#### [Work instruction]
Could you copy the lines below exactly, leaving none out?

▼

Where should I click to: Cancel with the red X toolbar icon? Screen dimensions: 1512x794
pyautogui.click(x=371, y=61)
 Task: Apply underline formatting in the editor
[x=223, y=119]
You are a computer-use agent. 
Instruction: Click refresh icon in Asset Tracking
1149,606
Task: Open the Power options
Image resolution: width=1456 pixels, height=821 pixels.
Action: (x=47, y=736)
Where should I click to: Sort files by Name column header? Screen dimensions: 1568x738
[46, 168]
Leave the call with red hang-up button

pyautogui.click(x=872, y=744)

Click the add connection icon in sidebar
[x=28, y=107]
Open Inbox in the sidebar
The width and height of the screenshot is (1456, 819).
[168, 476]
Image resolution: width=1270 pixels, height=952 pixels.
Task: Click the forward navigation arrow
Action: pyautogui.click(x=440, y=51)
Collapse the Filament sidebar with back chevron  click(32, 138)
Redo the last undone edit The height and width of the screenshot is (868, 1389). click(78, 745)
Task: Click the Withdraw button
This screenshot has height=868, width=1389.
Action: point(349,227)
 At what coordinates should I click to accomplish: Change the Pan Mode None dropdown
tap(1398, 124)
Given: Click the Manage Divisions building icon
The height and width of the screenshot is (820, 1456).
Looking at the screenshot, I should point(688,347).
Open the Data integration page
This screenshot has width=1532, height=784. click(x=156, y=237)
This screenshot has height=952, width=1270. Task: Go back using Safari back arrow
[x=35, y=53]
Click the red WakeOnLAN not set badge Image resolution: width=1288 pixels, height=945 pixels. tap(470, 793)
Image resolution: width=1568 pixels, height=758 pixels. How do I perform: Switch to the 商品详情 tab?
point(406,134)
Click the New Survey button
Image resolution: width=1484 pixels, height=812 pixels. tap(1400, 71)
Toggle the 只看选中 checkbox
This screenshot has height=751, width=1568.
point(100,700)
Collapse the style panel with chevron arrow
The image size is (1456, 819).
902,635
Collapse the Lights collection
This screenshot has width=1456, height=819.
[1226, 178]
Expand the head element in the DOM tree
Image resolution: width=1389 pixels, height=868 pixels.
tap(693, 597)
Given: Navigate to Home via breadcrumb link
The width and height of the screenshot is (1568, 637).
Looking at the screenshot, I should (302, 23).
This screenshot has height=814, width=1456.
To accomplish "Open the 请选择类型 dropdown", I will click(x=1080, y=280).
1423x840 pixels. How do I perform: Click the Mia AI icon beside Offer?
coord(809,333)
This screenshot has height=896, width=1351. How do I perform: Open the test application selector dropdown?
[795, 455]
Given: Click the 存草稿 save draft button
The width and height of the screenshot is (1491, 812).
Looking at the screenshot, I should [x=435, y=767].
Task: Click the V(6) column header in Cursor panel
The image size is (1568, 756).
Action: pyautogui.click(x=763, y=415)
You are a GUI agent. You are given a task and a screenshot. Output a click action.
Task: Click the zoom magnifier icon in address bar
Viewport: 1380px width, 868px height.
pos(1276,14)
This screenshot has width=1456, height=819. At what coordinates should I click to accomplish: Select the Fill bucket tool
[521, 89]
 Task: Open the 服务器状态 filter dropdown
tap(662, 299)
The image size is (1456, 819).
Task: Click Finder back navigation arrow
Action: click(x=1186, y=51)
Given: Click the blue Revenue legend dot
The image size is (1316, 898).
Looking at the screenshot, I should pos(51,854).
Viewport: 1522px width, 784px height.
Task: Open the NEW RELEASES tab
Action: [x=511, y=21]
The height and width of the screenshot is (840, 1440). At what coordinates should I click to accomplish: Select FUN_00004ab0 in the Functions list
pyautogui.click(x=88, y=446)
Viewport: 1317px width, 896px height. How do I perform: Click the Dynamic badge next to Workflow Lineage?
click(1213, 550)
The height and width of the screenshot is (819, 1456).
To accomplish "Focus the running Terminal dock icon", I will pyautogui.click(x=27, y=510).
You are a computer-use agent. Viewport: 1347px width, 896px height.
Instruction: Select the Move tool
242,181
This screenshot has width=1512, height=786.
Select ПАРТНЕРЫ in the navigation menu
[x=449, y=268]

▲

#### [Task solution]
Where should I click to: Cancel with the red X toolbar icon? Screen dimensions: 1512x794
pyautogui.click(x=371, y=61)
 Task: Apply underline formatting in the editor
[x=223, y=119]
You are a computer-use agent. 
Instruction: Click refresh icon in Asset Tracking
1149,606
Task: Open the Power options
Image resolution: width=1456 pixels, height=821 pixels.
Action: (x=47, y=736)
Where should I click to: Sort files by Name column header? Screen dimensions: 1568x738
[46, 168]
Leave the call with red hang-up button

pyautogui.click(x=872, y=744)

Click the add connection icon in sidebar
[x=28, y=107]
Open Inbox in the sidebar
The width and height of the screenshot is (1456, 819).
[168, 476]
Image resolution: width=1270 pixels, height=952 pixels.
Task: Click the forward navigation arrow
Action: pyautogui.click(x=440, y=51)
Collapse the Filament sidebar with back chevron  click(32, 138)
Redo the last undone edit The height and width of the screenshot is (868, 1389). click(78, 745)
Task: Click the Withdraw button
This screenshot has height=868, width=1389.
Action: point(349,227)
 At what coordinates should I click to accomplish: Change the Pan Mode None dropdown
tap(1398, 124)
Given: Click the Manage Divisions building icon
The height and width of the screenshot is (820, 1456).
Looking at the screenshot, I should point(688,347).
Open the Data integration page
This screenshot has width=1532, height=784. click(x=156, y=237)
This screenshot has height=952, width=1270. Task: Go back using Safari back arrow
[x=35, y=53]
Click the red WakeOnLAN not set badge Image resolution: width=1288 pixels, height=945 pixels. tap(470, 793)
Image resolution: width=1568 pixels, height=758 pixels. How do I perform: Switch to the 商品详情 tab?
point(406,134)
Click the New Survey button
Image resolution: width=1484 pixels, height=812 pixels. tap(1400, 71)
Toggle the 只看选中 checkbox
This screenshot has height=751, width=1568.
point(100,700)
Collapse the style panel with chevron arrow
The image size is (1456, 819).
902,635
Collapse the Lights collection
This screenshot has width=1456, height=819.
[1226, 178]
Expand the head element in the DOM tree
Image resolution: width=1389 pixels, height=868 pixels.
tap(693, 597)
Given: Navigate to Home via breadcrumb link
The width and height of the screenshot is (1568, 637).
Looking at the screenshot, I should (302, 23).
This screenshot has height=814, width=1456.
To accomplish "Open the 请选择类型 dropdown", I will click(x=1080, y=280).
1423x840 pixels. How do I perform: Click the Mia AI icon beside Offer?
coord(809,333)
This screenshot has height=896, width=1351. How do I perform: Open the test application selector dropdown?
[795, 455]
Given: Click the 存草稿 save draft button
The width and height of the screenshot is (1491, 812).
Looking at the screenshot, I should [x=435, y=767].
Task: Click the V(6) column header in Cursor panel
The image size is (1568, 756).
Action: pyautogui.click(x=763, y=415)
You are a GUI agent. You are given a task and a screenshot. Output a click action.
Task: Click the zoom magnifier icon in address bar
Viewport: 1380px width, 868px height.
pos(1276,14)
This screenshot has width=1456, height=819. At what coordinates should I click to accomplish: Select the Fill bucket tool
[521, 89]
 Task: Open the 服务器状态 filter dropdown
tap(662, 299)
The image size is (1456, 819).
Task: Click Finder back navigation arrow
Action: click(x=1186, y=51)
Given: Click the blue Revenue legend dot
The image size is (1316, 898).
Looking at the screenshot, I should pos(51,854).
Viewport: 1522px width, 784px height.
Task: Open the NEW RELEASES tab
Action: [x=511, y=21]
The height and width of the screenshot is (840, 1440). At what coordinates should I click to accomplish: Select FUN_00004ab0 in the Functions list
pyautogui.click(x=88, y=446)
Viewport: 1317px width, 896px height. How do I perform: Click the Dynamic badge next to Workflow Lineage?
click(1213, 550)
The height and width of the screenshot is (819, 1456).
To accomplish "Focus the running Terminal dock icon", I will pyautogui.click(x=27, y=510).
You are a computer-use agent. Viewport: 1347px width, 896px height.
Instruction: Select the Move tool
242,181
This screenshot has width=1512, height=786.
Select ПАРТНЕРЫ in the navigation menu
[x=449, y=268]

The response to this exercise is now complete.